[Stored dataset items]
──────────
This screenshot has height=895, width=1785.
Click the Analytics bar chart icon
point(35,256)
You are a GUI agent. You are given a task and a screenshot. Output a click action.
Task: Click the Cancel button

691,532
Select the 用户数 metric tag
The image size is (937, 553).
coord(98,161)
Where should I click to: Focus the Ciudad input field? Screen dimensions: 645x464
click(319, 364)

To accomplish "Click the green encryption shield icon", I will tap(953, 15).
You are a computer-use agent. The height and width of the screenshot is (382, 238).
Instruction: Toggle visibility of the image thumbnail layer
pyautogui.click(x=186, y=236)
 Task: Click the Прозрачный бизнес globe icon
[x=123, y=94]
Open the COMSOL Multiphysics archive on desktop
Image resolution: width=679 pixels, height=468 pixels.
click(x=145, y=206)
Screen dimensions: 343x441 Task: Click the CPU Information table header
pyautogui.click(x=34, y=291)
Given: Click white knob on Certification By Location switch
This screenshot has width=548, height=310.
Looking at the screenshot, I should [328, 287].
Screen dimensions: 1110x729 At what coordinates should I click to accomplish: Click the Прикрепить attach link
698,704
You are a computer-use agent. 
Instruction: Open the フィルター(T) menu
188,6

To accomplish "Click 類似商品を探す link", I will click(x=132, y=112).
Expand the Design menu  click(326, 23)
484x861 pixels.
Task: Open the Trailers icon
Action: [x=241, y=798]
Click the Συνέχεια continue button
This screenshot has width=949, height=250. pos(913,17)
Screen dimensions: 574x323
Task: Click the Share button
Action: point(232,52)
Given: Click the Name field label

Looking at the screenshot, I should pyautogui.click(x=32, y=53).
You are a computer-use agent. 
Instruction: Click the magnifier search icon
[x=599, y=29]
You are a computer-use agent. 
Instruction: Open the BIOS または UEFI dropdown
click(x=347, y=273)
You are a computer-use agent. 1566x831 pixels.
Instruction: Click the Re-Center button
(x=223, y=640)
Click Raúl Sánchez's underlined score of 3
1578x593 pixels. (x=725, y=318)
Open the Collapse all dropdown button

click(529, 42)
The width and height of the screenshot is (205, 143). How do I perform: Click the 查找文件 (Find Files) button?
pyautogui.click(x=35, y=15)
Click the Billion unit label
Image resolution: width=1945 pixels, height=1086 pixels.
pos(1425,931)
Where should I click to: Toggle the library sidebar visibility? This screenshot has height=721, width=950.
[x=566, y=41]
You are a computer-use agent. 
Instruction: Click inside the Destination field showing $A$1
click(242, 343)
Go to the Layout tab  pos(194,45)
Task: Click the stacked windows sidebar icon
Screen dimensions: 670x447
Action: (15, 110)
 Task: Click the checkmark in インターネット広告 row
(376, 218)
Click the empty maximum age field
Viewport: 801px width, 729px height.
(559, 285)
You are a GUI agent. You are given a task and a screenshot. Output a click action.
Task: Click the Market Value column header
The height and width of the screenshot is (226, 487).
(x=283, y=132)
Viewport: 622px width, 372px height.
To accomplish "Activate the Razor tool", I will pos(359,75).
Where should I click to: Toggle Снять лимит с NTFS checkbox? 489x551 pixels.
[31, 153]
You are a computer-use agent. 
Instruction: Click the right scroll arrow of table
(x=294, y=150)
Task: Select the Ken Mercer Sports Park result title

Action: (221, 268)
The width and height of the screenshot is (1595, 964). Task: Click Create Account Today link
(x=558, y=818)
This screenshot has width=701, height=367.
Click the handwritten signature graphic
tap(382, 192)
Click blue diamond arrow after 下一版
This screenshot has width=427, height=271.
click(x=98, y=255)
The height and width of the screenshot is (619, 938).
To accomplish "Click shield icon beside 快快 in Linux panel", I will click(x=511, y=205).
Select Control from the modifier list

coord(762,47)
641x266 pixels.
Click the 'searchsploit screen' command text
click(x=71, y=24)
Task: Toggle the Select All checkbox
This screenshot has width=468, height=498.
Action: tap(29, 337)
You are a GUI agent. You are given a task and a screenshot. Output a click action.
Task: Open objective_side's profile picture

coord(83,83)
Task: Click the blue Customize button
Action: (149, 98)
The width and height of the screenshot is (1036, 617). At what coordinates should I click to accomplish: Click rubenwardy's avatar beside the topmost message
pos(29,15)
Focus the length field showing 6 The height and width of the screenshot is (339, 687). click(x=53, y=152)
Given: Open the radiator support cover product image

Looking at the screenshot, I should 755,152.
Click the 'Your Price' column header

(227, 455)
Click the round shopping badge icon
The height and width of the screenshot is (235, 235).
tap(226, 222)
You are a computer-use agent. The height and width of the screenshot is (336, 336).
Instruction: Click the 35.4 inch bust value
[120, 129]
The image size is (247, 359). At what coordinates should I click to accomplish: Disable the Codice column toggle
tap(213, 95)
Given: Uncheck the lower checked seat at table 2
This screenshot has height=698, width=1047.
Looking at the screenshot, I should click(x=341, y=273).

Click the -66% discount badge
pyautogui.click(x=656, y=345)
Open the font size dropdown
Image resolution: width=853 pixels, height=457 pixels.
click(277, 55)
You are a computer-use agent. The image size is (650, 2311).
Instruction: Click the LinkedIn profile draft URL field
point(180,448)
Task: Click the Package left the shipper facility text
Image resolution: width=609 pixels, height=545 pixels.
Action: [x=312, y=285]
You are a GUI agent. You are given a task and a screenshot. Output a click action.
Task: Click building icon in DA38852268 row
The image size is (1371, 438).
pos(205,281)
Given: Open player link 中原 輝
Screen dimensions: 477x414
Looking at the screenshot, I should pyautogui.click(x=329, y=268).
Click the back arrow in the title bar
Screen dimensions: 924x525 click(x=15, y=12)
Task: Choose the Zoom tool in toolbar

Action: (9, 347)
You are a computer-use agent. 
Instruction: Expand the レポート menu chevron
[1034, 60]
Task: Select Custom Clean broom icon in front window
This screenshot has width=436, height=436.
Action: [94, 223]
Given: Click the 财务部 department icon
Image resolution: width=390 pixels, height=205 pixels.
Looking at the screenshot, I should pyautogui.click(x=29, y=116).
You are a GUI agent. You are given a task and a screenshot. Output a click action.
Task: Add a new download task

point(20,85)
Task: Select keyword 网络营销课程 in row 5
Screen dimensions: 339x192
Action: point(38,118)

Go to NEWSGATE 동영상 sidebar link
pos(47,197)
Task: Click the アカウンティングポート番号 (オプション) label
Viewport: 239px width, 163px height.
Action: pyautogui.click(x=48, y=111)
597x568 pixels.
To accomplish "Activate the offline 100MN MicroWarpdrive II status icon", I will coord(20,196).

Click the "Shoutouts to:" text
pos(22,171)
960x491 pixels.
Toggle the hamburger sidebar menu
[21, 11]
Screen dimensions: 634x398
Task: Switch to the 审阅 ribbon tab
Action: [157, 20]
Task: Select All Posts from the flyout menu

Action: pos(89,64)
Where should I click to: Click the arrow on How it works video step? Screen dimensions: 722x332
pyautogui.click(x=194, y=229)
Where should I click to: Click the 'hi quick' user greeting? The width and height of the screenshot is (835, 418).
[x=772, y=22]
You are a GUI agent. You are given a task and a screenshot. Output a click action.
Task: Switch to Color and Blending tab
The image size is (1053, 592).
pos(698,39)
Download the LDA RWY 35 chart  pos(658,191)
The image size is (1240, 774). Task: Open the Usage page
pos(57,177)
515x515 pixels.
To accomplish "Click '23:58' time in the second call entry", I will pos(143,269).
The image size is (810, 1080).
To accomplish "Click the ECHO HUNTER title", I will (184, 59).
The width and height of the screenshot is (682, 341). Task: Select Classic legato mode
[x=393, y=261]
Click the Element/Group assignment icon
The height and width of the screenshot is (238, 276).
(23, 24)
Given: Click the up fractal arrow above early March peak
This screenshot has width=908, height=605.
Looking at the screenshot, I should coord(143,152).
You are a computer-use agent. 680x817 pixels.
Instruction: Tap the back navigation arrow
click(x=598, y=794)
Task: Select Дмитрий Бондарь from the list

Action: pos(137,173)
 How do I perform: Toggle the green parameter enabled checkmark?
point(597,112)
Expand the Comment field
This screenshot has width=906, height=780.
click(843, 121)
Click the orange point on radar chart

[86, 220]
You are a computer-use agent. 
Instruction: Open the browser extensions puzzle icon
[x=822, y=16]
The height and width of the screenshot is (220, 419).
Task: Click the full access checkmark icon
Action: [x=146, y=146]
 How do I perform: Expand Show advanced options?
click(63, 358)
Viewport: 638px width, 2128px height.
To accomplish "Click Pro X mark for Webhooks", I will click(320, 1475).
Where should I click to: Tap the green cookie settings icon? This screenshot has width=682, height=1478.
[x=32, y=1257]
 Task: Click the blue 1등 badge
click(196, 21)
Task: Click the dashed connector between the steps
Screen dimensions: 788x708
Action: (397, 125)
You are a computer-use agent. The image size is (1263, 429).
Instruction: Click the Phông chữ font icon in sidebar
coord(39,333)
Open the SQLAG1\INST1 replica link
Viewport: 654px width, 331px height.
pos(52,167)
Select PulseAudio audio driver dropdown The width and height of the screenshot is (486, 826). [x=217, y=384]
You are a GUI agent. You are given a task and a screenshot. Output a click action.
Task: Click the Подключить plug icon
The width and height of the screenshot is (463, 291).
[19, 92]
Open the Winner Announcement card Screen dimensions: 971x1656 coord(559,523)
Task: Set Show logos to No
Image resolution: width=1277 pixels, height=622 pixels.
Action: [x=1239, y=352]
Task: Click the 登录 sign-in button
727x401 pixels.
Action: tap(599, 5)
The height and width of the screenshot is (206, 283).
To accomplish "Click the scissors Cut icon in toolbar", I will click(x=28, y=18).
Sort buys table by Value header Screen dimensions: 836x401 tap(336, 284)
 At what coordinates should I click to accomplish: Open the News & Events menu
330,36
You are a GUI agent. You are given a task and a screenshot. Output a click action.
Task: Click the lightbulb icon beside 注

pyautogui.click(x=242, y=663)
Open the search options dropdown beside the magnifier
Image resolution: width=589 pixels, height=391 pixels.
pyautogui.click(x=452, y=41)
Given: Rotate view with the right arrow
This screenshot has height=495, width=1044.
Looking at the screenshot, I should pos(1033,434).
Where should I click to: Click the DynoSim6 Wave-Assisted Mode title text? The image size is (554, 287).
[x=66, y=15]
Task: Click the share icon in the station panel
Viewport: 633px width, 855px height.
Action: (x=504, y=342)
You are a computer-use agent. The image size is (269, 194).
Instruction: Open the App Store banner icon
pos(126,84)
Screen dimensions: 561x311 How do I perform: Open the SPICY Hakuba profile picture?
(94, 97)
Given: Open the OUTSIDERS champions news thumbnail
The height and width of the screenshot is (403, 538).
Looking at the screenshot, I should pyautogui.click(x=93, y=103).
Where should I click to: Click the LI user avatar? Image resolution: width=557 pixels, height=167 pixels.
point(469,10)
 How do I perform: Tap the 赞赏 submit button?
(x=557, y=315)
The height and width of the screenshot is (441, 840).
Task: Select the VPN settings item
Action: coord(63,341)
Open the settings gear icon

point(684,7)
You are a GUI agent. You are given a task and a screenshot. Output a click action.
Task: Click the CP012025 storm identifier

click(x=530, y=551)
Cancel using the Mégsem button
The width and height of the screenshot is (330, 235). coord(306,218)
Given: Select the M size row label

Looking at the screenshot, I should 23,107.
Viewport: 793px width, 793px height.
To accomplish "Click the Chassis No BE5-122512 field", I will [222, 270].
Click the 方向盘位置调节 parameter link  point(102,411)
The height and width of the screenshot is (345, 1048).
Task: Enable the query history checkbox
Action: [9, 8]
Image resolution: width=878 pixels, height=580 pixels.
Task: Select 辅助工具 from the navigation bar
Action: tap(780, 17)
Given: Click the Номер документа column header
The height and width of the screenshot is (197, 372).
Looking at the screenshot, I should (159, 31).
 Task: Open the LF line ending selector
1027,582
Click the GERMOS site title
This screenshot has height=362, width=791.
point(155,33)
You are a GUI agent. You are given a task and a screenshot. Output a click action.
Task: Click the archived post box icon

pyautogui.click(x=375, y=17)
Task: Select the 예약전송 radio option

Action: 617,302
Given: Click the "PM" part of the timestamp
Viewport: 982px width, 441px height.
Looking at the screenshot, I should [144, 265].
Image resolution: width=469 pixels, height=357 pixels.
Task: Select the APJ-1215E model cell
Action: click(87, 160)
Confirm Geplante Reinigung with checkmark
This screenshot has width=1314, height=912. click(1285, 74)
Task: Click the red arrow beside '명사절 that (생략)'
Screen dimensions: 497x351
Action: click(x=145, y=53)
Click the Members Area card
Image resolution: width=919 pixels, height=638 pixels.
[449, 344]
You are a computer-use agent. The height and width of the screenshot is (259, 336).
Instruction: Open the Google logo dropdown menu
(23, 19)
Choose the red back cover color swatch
──────────
Find and copy each line above that includes the string "Activate".

To accomplish "Activate the Razor tool", I will pos(359,75).
To accomplish "Activate the offline 100MN MicroWarpdrive II status icon", I will coord(20,196).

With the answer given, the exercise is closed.